◆ PROVIDED PASSAGE
Content starts

Effective Conflict Management in the Office:
- Make an effort to be more accepting of others’ working style and learn to be more flexible. Rigid attitudes often cause conflict, not only in the office, but in personal relationships too. It’s not fair on others if we make our way of doing the universal law for doing things. Leave space and try to see that the different working styles of your colleagues may actually lead to pooling of diverse gifts and talents and contribute as a whole to the growth of the team towards the goal.
- Open communication and transparency is essential. Gossip undermines trust and may cause irreparable damage to professional relationships. When we speak openly about our grievances we can sabotage the cultivation of gossip and people making their own assumptions. First go to the person with whom you have the problem. Avoid first telling everyone else in the office about it or telling his superiors. Telling everyone else first breeds gossip and may intensify the conflict causing a downward spiral which may become challenging to resolve.
- Respect the fact that people are different. Not everyone can be the same. Our way of doing is not necessarily the best way of doing. By respecting others we will be open to learn and grow.
- A good relationship with co-workers is important. When we learn to separate the problem from the person it paves the way for better understanding and managing conflict should it arise. It allows us to focus on the actual problem instead of nursing personal grudges. Tackle the problem head-on, not the person. Most people are not deliberately trying to make life difficult for others. Winning all the arguments cannot be placed before winning the relationship with your co-worker.

Content ends

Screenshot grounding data
Content starts

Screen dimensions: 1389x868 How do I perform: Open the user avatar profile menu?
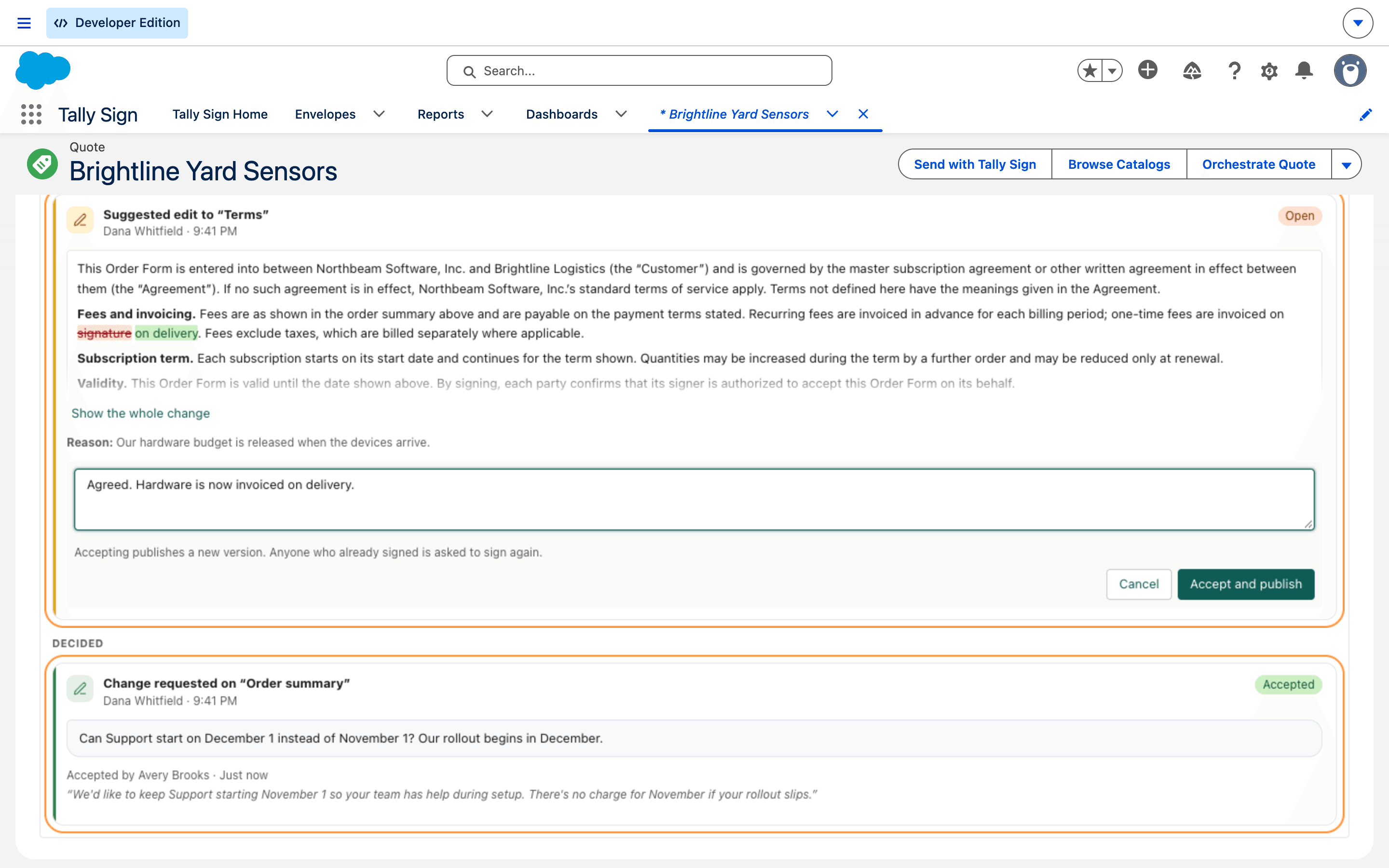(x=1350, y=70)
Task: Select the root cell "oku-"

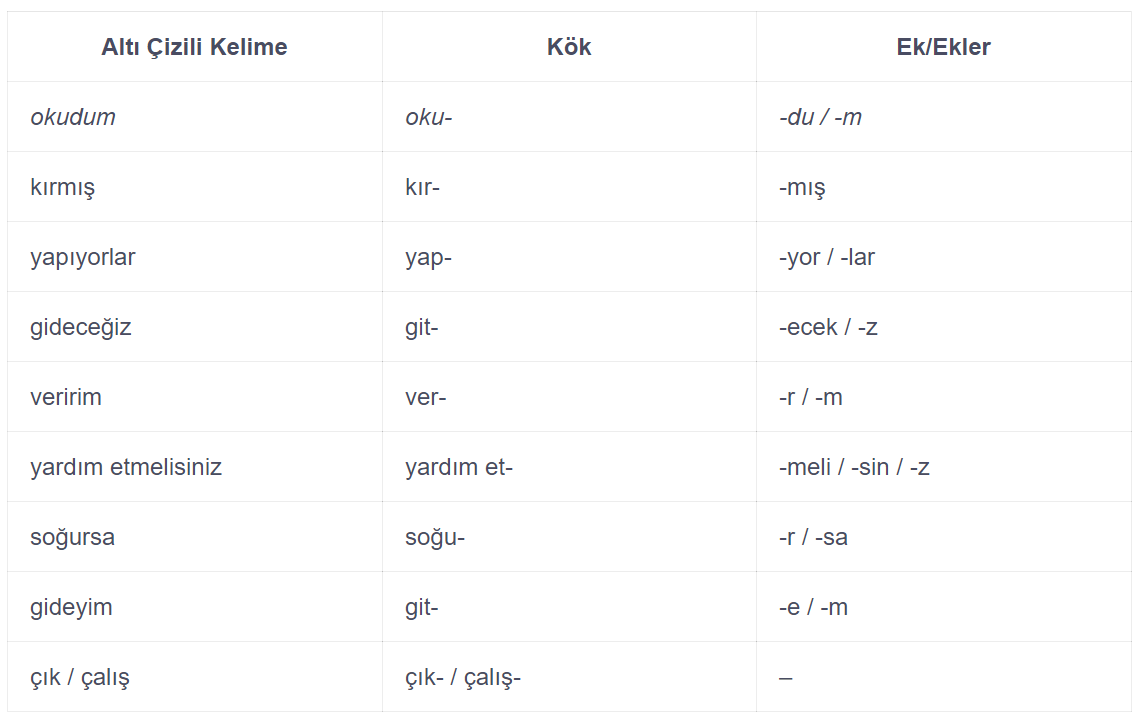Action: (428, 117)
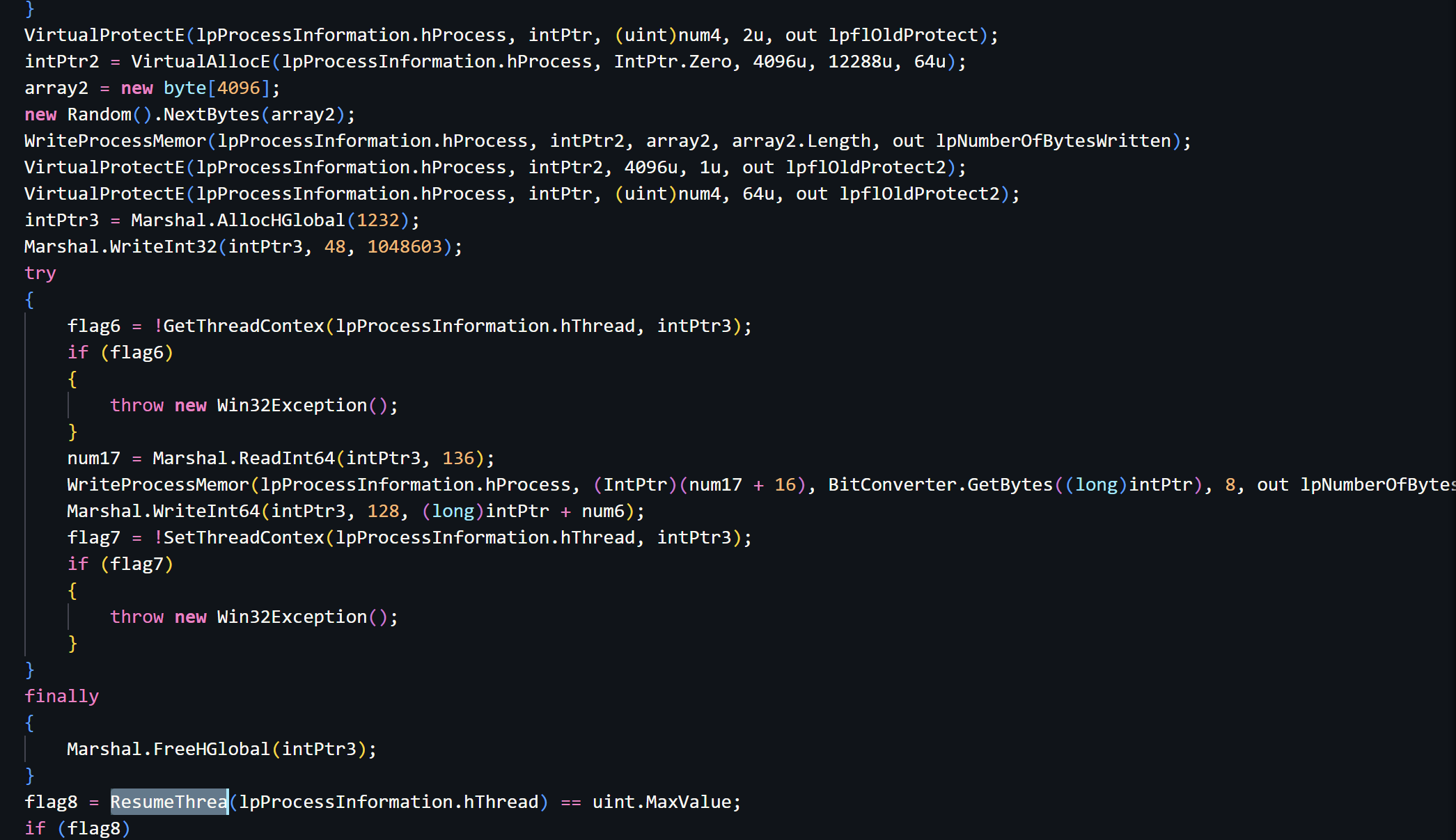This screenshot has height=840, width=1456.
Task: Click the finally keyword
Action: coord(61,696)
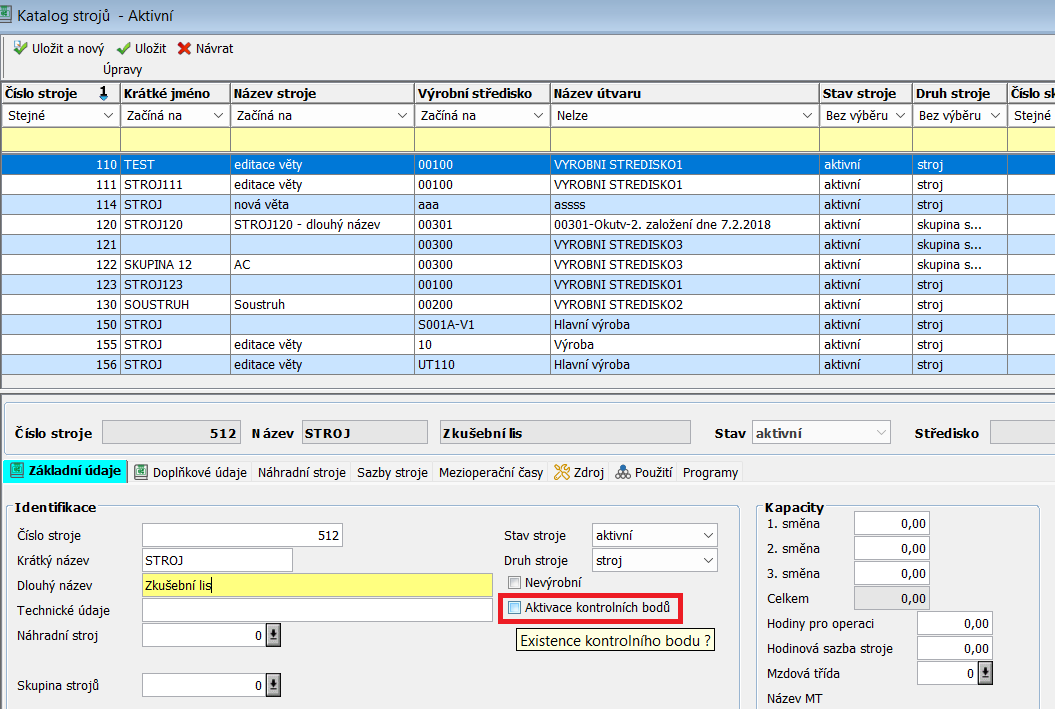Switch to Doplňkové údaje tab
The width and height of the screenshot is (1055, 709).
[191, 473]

Content ends

◆ WHAT YOU WILL DO
Using the office conflict management text above, explain in one to three sentences why you should first go to the person you have the problem with rather than telling others in the office.

◆ ANSWER SECTION
Telling everyone else first breeds gossip, which undermines trust and may cause irreparable damage to professional relationships. It may also intensify the conflict, causing a downward spiral that may become challenging to resolve.